**DOCUMENT:**

Idle chat with trembling voices
Imaginations running wild
This is their very first meeting
                                                     And already emotions are overheating


Proverbial cups of coffee
Gazing and awkward silences
Body language telling hidden codes
                                                     Just before it all explodes


Clothes lead to the bedroom
Sheets lie on the floor
Feelings violently churning
                                                     Now the fires are burning

Reviews
novel
Written by kevinrobson73 (371 comments posted) 3rd July 2005
liked the layout and tjhe theme 
well done
A bit cutesy?
Written by Flippy_D (14 comments posted) 4th July 2005
Seemed unimaginative to me... I don't think you've focused enough on how the people themselves feel. It's meant to be passionate, right? To me it just seems a little flat. There are details you can use to remedy this.  
 
It's not bad; I've seen some godawful love poems, but this could do with a little work and some more originality.
Thanks Flippy D
Written by sara (29 comments posted) 4th July 2005
Thanks for comments. I thought I said quite a bit about how the people are feeling eg. "embarrassment and fear", "trembling voices", "awkward" and "feelings violently churning" obviously you thought it needs more.

**REQUIRED ACTIONS:**
1. Sum up the poem page in two sentences.
2. Rewrite the poem page from the line that has "Clothes lead to" through the words "to remedy this.", swapping "bedroom" for "kitchen".
3. Answer these questions about the poem page:
(a) What kind of meeting does the first stanza say this is?
(b) On what date did Flippy_D post a review?
(c) How many comments had kevinrobson73 posted?
The records that follow come from a different source than the poem page.

**RECORDED INFORMATION:**
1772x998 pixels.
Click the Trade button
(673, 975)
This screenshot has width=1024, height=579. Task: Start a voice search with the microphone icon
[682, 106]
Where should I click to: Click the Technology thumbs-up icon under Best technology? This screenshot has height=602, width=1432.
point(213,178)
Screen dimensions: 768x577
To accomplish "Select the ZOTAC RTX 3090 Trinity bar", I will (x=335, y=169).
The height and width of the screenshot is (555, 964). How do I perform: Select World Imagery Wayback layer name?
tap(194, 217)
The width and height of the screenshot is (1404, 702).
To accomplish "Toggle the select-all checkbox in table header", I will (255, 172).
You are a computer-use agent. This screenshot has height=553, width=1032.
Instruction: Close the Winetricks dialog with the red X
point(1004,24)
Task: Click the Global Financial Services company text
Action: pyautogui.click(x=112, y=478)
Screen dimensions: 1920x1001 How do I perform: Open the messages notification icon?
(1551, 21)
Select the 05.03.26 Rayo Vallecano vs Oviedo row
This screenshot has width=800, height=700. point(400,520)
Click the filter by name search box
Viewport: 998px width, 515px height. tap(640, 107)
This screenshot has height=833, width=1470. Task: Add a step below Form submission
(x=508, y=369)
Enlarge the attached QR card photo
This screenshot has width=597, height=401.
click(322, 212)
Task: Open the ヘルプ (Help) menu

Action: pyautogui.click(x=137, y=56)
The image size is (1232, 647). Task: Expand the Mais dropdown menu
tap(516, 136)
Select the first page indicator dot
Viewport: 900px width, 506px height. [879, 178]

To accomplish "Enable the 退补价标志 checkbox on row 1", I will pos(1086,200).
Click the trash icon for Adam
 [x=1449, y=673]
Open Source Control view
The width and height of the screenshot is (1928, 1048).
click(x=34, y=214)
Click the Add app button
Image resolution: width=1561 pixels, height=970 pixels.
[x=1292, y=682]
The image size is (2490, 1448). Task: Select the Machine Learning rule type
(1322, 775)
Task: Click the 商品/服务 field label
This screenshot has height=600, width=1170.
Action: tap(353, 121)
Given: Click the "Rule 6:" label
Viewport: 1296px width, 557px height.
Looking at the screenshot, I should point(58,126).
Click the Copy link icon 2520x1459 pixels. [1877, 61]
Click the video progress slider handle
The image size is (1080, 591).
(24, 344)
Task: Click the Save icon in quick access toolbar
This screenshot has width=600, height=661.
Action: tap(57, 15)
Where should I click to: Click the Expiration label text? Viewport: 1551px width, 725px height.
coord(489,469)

**THE SOLUTIONS:**
1. A three-stanza poem traces two people's first meeting, from trembling small talk and awkward silences over coffee to clothes leading to the bedroom and fires burning. In the reviews, one reader likes the layout and theme, another calls the poem unimaginative and a little flat, and sara replies by pointing to phrases that describe how the people feel.

2.
Clothes lead to the kitchen
Sheets lie on the floor
Feelings violently churning
                                                     Now the fires are burning

Reviews
novel
Written by kevinrobson73 (371 comments posted) 3rd July 2005
liked the layout and tjhe theme 
well done
A bit cutesy?
Written by Flippy_D (14 comments posted) 4th July 2005
Seemed unimaginative to me... I don't think you've focused enough on how the people themselves feel. It's meant to be passionate, right? To me it just seems a little flat. There are details you can use to remedy this.

3.
(a) Their very first meeting
(b) 4th July 2005
(c) 371